# Melting ludwigia



## stcyrwm (Apr 20, 2005)

Any suggestions on how to deal with my Ludwigia repens "melting". Plant is growing at healthy rate along with the other plants in tank but then it seems to get "infected" and leaves just turn brown and dissolve. It tends to work its way from bottom up.
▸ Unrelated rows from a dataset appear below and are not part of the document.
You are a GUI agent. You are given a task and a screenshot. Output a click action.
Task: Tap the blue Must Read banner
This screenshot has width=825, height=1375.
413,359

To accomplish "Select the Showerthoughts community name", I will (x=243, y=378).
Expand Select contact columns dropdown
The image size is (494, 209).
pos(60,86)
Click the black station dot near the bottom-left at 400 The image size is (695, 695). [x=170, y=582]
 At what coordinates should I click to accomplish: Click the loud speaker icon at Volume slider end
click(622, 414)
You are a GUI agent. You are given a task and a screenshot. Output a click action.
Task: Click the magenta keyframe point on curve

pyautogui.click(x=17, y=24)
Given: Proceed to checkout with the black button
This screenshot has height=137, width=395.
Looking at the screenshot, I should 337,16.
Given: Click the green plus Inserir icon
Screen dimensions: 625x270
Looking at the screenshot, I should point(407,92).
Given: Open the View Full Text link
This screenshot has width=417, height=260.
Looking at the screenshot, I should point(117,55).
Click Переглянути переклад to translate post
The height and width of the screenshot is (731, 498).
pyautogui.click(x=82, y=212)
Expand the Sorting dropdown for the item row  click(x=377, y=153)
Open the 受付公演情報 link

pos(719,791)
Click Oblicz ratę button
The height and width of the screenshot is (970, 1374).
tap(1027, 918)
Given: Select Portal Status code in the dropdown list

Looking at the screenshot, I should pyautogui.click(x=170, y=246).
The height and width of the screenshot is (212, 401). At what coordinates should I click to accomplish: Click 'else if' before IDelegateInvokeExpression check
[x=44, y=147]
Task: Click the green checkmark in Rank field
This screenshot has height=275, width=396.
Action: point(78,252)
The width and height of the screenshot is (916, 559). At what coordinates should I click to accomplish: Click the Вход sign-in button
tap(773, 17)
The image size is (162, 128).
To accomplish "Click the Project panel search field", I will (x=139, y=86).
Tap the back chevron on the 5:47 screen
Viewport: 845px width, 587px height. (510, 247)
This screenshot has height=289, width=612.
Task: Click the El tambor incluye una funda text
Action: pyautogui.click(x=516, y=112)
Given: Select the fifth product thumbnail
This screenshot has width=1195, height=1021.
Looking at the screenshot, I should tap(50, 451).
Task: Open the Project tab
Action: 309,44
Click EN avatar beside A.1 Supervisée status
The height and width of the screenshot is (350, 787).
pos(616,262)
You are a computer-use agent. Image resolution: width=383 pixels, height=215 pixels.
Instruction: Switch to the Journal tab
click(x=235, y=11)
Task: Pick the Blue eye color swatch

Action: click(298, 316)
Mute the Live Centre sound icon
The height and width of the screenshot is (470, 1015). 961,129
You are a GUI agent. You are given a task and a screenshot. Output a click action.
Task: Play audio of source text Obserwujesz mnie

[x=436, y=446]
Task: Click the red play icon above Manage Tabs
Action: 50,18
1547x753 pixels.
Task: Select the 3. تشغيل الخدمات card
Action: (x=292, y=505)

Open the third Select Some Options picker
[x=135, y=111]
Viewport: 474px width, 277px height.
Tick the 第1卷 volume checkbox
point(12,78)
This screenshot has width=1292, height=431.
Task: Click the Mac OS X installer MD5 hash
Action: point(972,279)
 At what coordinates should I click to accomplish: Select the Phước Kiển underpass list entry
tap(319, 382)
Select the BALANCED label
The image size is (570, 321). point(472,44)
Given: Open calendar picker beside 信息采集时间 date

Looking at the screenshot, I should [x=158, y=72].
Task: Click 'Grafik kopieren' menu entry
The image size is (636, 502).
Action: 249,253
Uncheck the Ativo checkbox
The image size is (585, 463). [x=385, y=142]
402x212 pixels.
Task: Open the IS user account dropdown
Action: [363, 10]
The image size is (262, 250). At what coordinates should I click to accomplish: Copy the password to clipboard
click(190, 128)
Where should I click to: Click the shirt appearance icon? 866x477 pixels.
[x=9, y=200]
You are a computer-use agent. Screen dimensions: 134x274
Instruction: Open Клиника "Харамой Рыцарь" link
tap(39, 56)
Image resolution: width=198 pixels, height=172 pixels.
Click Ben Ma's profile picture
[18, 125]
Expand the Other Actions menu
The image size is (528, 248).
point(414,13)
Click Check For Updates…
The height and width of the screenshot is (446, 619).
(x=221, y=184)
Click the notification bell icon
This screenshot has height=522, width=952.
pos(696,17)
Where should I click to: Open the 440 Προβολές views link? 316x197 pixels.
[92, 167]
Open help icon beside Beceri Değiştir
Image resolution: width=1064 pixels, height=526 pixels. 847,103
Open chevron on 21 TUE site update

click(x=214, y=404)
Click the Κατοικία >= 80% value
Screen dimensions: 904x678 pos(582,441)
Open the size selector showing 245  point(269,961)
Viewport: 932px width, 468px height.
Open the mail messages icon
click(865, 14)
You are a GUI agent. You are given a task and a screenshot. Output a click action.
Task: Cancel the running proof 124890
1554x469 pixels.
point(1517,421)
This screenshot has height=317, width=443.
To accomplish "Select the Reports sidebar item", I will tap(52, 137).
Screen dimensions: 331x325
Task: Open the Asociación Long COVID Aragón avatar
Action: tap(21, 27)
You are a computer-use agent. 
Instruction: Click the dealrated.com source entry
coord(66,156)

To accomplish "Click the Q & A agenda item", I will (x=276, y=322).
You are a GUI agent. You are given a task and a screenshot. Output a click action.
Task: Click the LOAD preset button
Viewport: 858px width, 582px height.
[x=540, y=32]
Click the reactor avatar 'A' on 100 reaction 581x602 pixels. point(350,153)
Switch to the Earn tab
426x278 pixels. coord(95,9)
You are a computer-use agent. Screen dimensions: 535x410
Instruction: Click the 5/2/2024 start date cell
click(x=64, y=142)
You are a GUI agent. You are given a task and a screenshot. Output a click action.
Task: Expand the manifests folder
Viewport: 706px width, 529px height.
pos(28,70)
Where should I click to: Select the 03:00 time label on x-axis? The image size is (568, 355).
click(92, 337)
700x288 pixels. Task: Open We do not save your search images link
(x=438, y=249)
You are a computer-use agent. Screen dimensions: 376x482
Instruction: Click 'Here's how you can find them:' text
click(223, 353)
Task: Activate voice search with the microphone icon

Tank is non CO2 with Excel and ferts per Tom Barr's recommendations in "Non CO2 Methods".

Thanks, Bill


----------



## zig (Jul 3, 2005)

I think its the Excel that is causing it, this used to happen to my Ludwigia Repens "rubin" when i dosed Excel, basically the leaves would melt and drop from the plant from the bottom up and exactly as you describe the plant would seem to be growing at a normal healthy rate, but if you looked a bit closer the bottom leaves looked like &*$£, i stopped dosing Excel when i got a pressurised system for the tank, with pressurised co2 i dont have this problem any longer, the other thing i noticed (couldnt fail to notice ) was the Ludwigia went an intense red when i was dosing the Excel, i know plants will colour up when you are dosing Excel but the colour of the Ludwigia was intense, i dosed this tank with Excel for probably 3-4 months the rest of the plants did fine.


----------